*** Opening Data supplied ***

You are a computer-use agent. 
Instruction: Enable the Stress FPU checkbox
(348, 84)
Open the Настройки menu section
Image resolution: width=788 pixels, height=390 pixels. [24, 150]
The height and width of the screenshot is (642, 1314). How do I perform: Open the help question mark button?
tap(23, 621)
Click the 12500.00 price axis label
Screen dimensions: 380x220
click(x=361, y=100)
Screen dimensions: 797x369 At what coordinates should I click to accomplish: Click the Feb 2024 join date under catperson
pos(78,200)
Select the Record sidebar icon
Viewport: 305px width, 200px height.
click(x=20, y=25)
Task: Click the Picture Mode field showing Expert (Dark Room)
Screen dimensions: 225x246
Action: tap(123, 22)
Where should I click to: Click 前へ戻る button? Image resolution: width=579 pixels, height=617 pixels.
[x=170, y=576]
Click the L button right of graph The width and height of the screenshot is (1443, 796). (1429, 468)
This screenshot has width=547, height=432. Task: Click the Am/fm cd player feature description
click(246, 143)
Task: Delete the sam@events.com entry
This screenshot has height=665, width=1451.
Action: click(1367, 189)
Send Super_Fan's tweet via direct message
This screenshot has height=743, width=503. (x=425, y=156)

*** Closing Data supplied ***

Every record above is to be transcribed exactly.

You are a computer-use agent. 
Instruction: Enable the Stress FPU checkbox
(348, 84)
Open the Настройки menu section
Image resolution: width=788 pixels, height=390 pixels. [24, 150]
The height and width of the screenshot is (642, 1314). How do I perform: Open the help question mark button?
tap(23, 621)
Click the 12500.00 price axis label
Screen dimensions: 380x220
click(x=361, y=100)
Screen dimensions: 797x369 At what coordinates should I click to accomplish: Click the Feb 2024 join date under catperson
pos(78,200)
Select the Record sidebar icon
Viewport: 305px width, 200px height.
click(x=20, y=25)
Task: Click the Picture Mode field showing Expert (Dark Room)
Screen dimensions: 225x246
Action: tap(123, 22)
Where should I click to: Click 前へ戻る button? Image resolution: width=579 pixels, height=617 pixels.
[x=170, y=576]
Click the L button right of graph The width and height of the screenshot is (1443, 796). (1429, 468)
This screenshot has width=547, height=432. Task: Click the Am/fm cd player feature description
click(246, 143)
Task: Delete the sam@events.com entry
This screenshot has height=665, width=1451.
Action: click(1367, 189)
Send Super_Fan's tweet via direct message
This screenshot has height=743, width=503. (x=425, y=156)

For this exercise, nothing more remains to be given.